Barclays has called for a major overhaul of the UK’s approach to attracting international capital, warning on Tuesday that the country has “lost control of its international narrative” and is becoming less successful at securing a share of global investment flows.
The bank said the UK hosted more than £12 trillion of foreign capital in 2025, making it the world’s second-largest destination after the US, but its share of global foreign capital fell to seven per cent from 8.6 per cent in 2015. According to Barclays, maintaining its previous share would have left the UK with around £2.5 trillion more foreign capital today.
Barclays’ report argues that the decline reflects intensifying competition from faster-growing economies rather than a fundamental deterioration in the UK’s attractiveness. The lender said many foreign-owned businesses operating in Britain continue to generate strong profits but have become less willing to reinvest, citing economic uncertainty rather than weaker competitiveness.
CS Venkatakrishnan, group chief executive of Barclays, said: “Foreign investment plays a critical role in supporting UK economic growth. While we have a long history as a prime destination for international capital, we must now fight more assertively for our place in an increasingly competitive world.”
The report contends that the UK has focused too heavily on foreign direct investment, which accounts for only around one-fifth of total foreign capital held in the country. Barclays said policymakers should place greater emphasis on foreign portfolio investment and cross-border deposits, which together account for roughly 80 per cent of foreign capital, including £4.1 trillion in portfolio investment and £5.7 trillion in deposits.

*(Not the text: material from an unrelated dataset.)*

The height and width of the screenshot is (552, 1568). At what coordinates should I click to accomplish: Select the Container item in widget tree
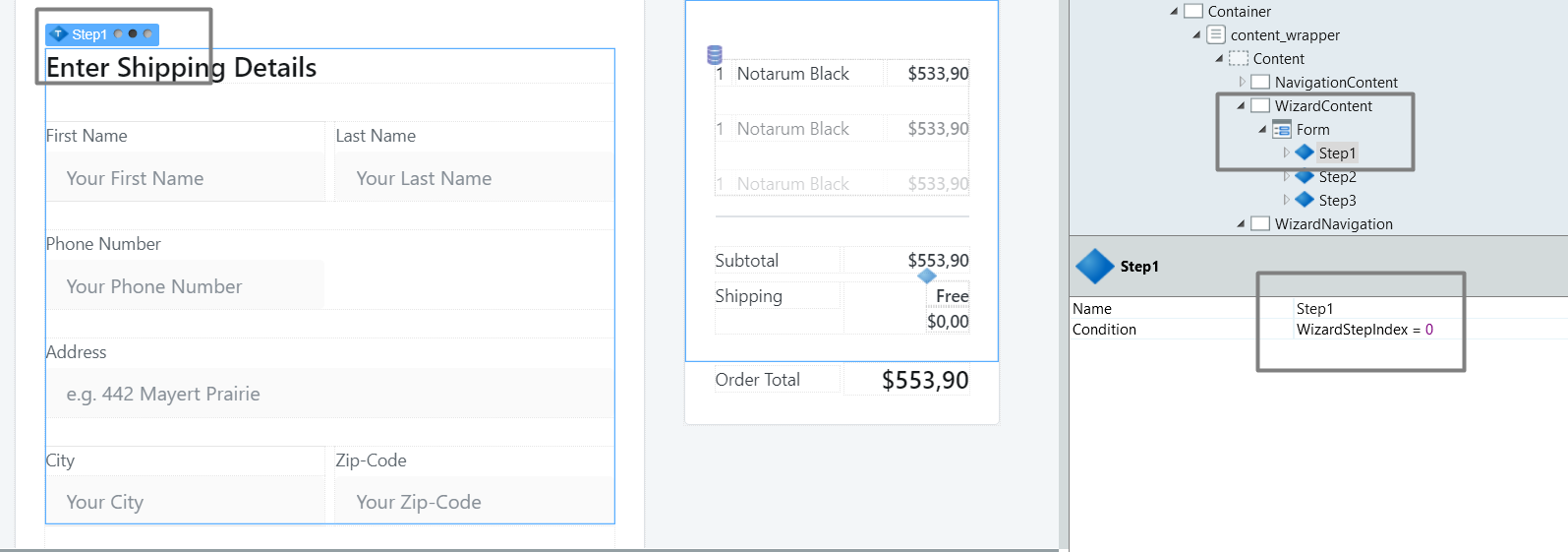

Barclays proposed four policy changes, including broadening the UK’s investment strategy beyond foreign direct investment, developing a stronger international investment narrative, increasing policy certainty to encourage long-term reinvestment and adopting a more targeted approach to different investor groups. The bank said the government should consider making foreign portfolio investment wins an official performance measure and set a goal for 95 per cent of leading emerging-market investors to establish a UK presence by 2030.
Lord Richard Harrington of Watford, author of the 2023 Harrington Review of Foreign Direct Investment, said: “If the UK is to deliver an investment-led growth model, it must not only remain open, but be more deliberate in how it attracts, retains and deploys international capital across the entire system.”
Anjalika Bardalai, chief economist and director of economic research at TheCityUK, said the research highlighted that while Britain continues to attract substantial levels of foreign capital, “the underlying data shows the relative decline of its global market share, as investment grows more quickly elsewhere”.